▶ **Required work**: In the rows from the line containing "Given: Click the ruble icon in Trial plan" through the last row, rename "ruble icon" to "ruble symbol" and give those lines again with nothing else changed. Leave the pictures out.

▶ **Data shown**:
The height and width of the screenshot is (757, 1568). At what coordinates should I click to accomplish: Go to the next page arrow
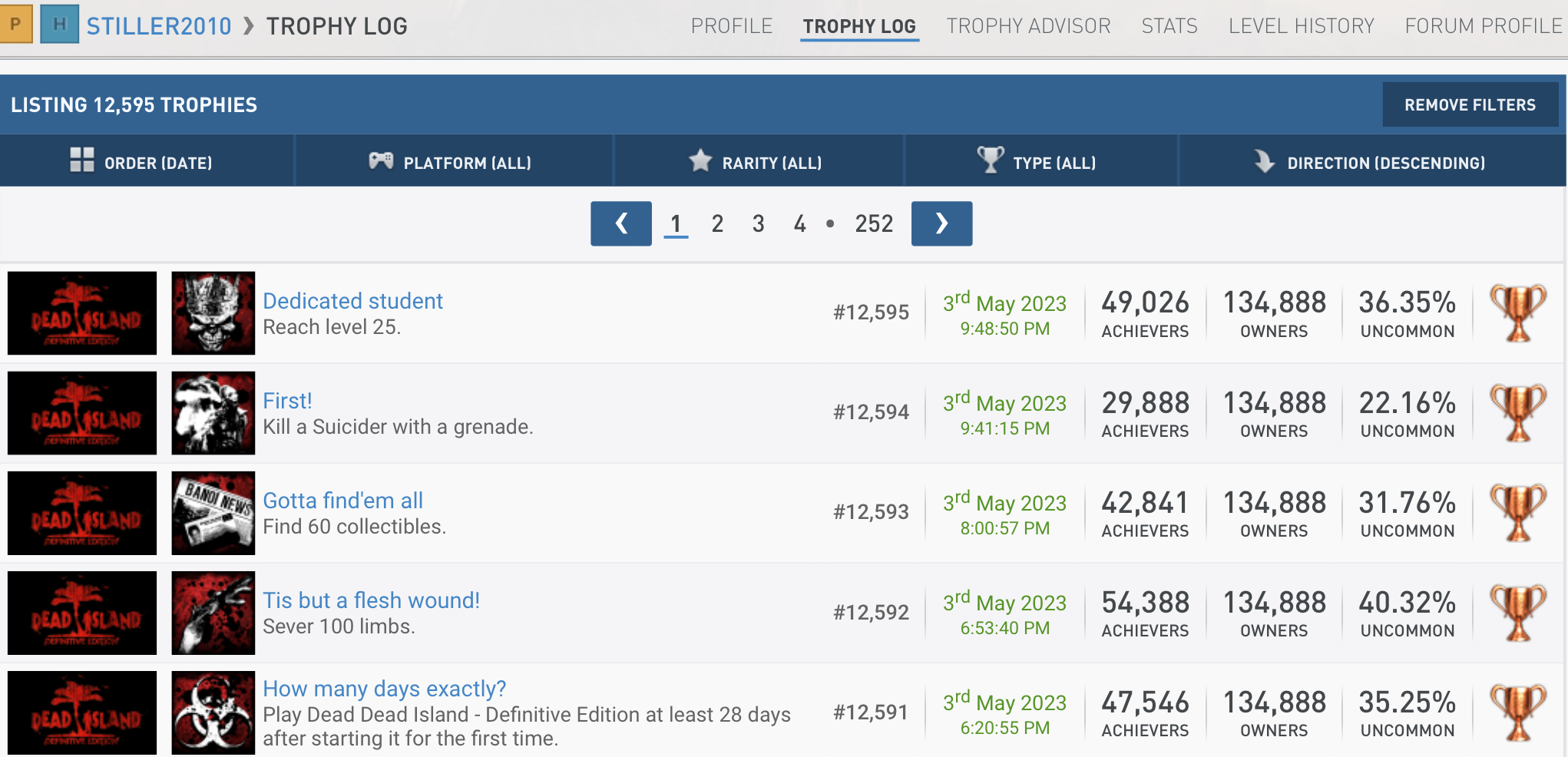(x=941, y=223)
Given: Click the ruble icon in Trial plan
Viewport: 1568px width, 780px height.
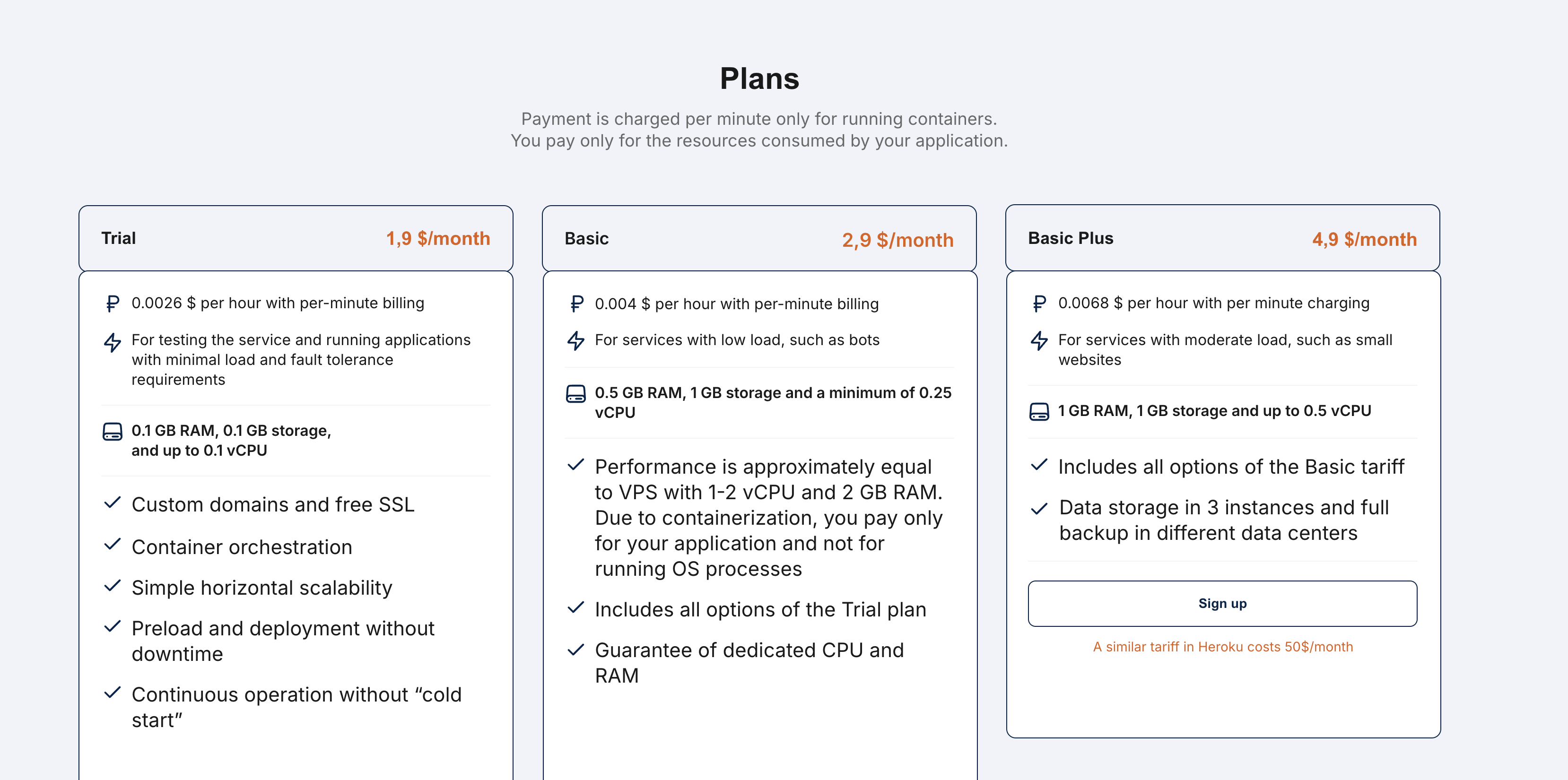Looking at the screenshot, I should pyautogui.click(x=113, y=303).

▶ **Written answer**:
Given: Click the ruble symbol in Trial plan
Viewport: 1568px width, 780px height.
Looking at the screenshot, I should pyautogui.click(x=113, y=303).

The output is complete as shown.